I am trying to use IronOCR to recognize japanese.
When it comes to single numbers like 1
, 3
, and 7
it does not work. Numbers like 5,920
or any longer numbers than single digit will show correctly.
I have read some related articles here.
Suggestions like Ocr.Configuration.PageSegmentationMode=TesseractPageSegmentationMode.SingleChar;
are not available.
I can not be sure there is always single or not single digit.
Here is my code and what should i do ?
using (var Input = new OcrInput(croppedImage))
{
Input.DeNoise();
Input.Invert();
//Input.DeepCleanBackgroundNoise();
var Result = Ocr.Read(Input);
textBox1.Text = Result.Text;
//Result.SaveAsTextFile("JapaneseText.txt");
}
Working number
Not working number
Have you tried download the Financial package and trying it again with the following code?
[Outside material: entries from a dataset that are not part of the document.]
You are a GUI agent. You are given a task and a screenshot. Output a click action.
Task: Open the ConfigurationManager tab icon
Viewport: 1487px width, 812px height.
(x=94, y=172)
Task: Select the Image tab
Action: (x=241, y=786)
PM> Install-Package IronOCR.Languages.Financial
You can read about it here, it is supposed to help you recognize numbers. https://ironsoftware.com/csharp/ocr/languages/financial/
Below is the code I tried with a single number and it worked for me.
var ocr = new IronTesseract();
ocr.Language = OcrLanguage.Financial;
ocr.Configuration.PageSegmentationMode = TesseractPageSegmentationMode.SingleChar;
You can also whitelist it to do only numbers which might help out.
ocr.Configuration.WhiteListCharacters = "0123456789";